Is the Social Security trust fund broke? Nope. If there are no policy changes trust fund reserves will not be exhausted until 2036. Hell, Panderbear doesn't even plan to be around then! Thereafter, tax income would be sufficient to pay about three-quarters of scheduled benefits through 2085. Does it need some tweaking? Sure, but not right away and nothing drastic like privatization is required.
What about Medicare? The projected date of HI (hospital insurance) trust fund exhaustion is 2024 at which time dedicated revenues will be sufficient to pay 90 percent of HI costs. The share of HI expenditures that can be financed with HI dedicated revenues is projected to decline slowly to 75 percent in 2045, and then to rise slowly, reaching 88 percent in 2085. So Medicare could use some tweaking as well, but even if nothing is done Medicare recipients' copays would have to increase to cover at most 25% more of their health care expenses. That's bad and should be avoided, but it is not catastrophic and it isn't happening tomorrow.
If we look at the chart showing historical and projected costs of these two programs as a percent of GDP, what we don't see are exponentially increasing curves rising to infinity. Instead both Social Security and Medicare level off at about 6% of GDP. Panderbear doesn't think that's too much to ensure our seniors continue to live with some measure of security, dignity, and access to proper health care.
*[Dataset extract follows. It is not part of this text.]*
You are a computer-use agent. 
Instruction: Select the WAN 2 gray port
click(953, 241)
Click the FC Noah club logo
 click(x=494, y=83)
|Historical and Projected Social Security and Medicare Costs|
So why are Republicans so frantic to reform entitlements right now? Well, it certainly isn't because Social Security and Medicare are bankrupt. They aren't. Could it be that Republicans simply don't like entitlement programs whose benefits recipients have earned by paying into them? That they would gleefully dismember the social safety net?
Panderbear can only speculate as to Republicans' true motives. What Panderbear can say for sure is that we must resist their demands for precipitous and drastic changes to entitlements, because their claims regarding these programs' imminent demise are highly exaggerated.